The aim of this study was to review our “real-world” experience with the vesicular monoamine transporter 2 (VMAT2) inhibitors tetrabenazine (TBZ), deutetrabenazine (DTBZ), and valbenazine (VBZ) for treatment of hyperkinetic movement disorders. Access and adherence to VMAT2 inhibitors may be limited by insurance and regulatory issues, inexperience with their use by the prescribing physician, lack of efficacy, or side effects.
We performed a retrospective chart review, supplemented with a questionnaire, of all our patients treated with a VMAT2 inhibitor between January 1, 2017, and August 30, 2018.

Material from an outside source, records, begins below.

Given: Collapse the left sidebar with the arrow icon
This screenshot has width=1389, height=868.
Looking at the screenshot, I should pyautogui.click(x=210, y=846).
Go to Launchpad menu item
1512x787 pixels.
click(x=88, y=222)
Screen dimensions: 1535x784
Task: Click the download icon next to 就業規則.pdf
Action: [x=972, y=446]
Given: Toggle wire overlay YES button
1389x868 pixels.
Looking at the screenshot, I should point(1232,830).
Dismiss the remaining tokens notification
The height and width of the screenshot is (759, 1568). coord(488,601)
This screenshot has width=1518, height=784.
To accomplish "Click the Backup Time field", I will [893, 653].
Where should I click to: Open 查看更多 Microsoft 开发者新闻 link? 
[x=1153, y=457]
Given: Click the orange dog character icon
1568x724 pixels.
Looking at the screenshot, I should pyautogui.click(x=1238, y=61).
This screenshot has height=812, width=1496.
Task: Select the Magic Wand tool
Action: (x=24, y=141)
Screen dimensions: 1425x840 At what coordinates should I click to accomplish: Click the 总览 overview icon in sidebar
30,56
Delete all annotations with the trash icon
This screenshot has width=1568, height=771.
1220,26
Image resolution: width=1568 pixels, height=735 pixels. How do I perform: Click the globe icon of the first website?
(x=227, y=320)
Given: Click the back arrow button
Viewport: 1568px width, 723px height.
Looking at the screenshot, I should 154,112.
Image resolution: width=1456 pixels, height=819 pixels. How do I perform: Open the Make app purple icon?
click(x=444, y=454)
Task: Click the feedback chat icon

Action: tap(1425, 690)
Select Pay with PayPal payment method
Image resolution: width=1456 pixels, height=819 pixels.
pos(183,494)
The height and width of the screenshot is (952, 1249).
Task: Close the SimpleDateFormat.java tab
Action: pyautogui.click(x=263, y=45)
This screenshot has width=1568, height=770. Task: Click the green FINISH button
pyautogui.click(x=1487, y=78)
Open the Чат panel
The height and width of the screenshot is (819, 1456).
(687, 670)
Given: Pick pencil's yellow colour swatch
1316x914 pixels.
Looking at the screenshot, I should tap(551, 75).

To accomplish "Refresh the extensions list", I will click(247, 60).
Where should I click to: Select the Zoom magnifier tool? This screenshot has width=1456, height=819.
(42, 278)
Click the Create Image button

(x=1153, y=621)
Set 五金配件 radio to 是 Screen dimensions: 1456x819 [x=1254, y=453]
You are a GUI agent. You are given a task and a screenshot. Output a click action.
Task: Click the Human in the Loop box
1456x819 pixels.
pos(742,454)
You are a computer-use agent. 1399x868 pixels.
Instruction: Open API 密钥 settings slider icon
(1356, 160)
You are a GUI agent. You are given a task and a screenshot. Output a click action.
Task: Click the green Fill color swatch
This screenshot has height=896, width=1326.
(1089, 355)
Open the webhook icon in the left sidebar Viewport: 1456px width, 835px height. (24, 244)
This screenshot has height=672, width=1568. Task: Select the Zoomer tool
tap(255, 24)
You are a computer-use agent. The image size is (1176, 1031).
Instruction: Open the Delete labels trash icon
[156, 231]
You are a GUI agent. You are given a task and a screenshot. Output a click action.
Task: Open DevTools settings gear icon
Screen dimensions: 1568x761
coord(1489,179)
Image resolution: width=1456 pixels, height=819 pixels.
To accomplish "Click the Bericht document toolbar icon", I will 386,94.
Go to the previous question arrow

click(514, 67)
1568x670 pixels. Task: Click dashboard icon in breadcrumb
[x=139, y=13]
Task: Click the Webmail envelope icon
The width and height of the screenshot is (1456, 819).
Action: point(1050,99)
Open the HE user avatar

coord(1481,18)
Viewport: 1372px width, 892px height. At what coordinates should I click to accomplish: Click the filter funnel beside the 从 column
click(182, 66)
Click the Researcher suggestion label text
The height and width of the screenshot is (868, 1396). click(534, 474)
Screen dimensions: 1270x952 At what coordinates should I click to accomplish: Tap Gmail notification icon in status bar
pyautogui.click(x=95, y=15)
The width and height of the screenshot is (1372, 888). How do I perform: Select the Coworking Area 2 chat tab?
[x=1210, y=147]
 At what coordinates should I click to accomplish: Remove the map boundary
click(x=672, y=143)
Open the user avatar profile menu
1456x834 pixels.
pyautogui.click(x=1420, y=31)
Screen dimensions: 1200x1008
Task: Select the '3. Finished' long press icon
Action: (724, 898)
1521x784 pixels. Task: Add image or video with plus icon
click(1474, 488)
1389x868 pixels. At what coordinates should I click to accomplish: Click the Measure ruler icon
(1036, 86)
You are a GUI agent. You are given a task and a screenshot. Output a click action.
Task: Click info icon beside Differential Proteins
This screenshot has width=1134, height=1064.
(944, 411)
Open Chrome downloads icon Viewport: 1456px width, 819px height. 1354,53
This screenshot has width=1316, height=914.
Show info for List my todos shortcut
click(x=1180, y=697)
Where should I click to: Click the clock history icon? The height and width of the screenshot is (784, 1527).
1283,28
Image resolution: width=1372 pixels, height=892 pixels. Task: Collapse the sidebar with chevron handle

We identified 135 patients (57.8% male) and 178 prescriptions for VMAT2 inhibitors (TBZ, n = 45 [25.3%]; DTBZ, n = 104 [58.4%]; VBZ, n = 29 [16.3%]). Tourette syndrome/tics was the most common diagnosis (n = 67 [49.6%]) for which VMAT2 inhibitors were prescribed. The VMAT2 inhibitor mean treatment durations (range; SD) and daily dosages (range; SD) were as follows: TBZ (n = 31), 5.1 months (1–19; 3.9) at 48.8 mg (12.5–112.5; 29.6); DTBZ (n = 51), 8.0 months (0.25–16.5; 4.4) at 34.4 mg (6–96; 20.7); and VBZ (n = 20), 6.0 months (0.1–16; 5.6) at 64 mg (40–160; 35.3). The VMAT2 inhibitors effectively controlled hyperkinetic movement disorders as measured by a 1- to 4-point Likert scale (1 = normal or mildly ill, 4 = severely ill) comparing illness severity before starting and while on treatment (score of 1 in 13.0%–26.7% vs 60.9%–71.9% of patients). Side effects were mild and improved or resolved following dose reduction, drug cessation, or addition of adjunctive medications.
The VMAT2 inhibitors are effective and safe in a range of hyperkinetic movement disorders but are not readily accessible by patients in the United States for indications not approved by the Food and Drug Administration.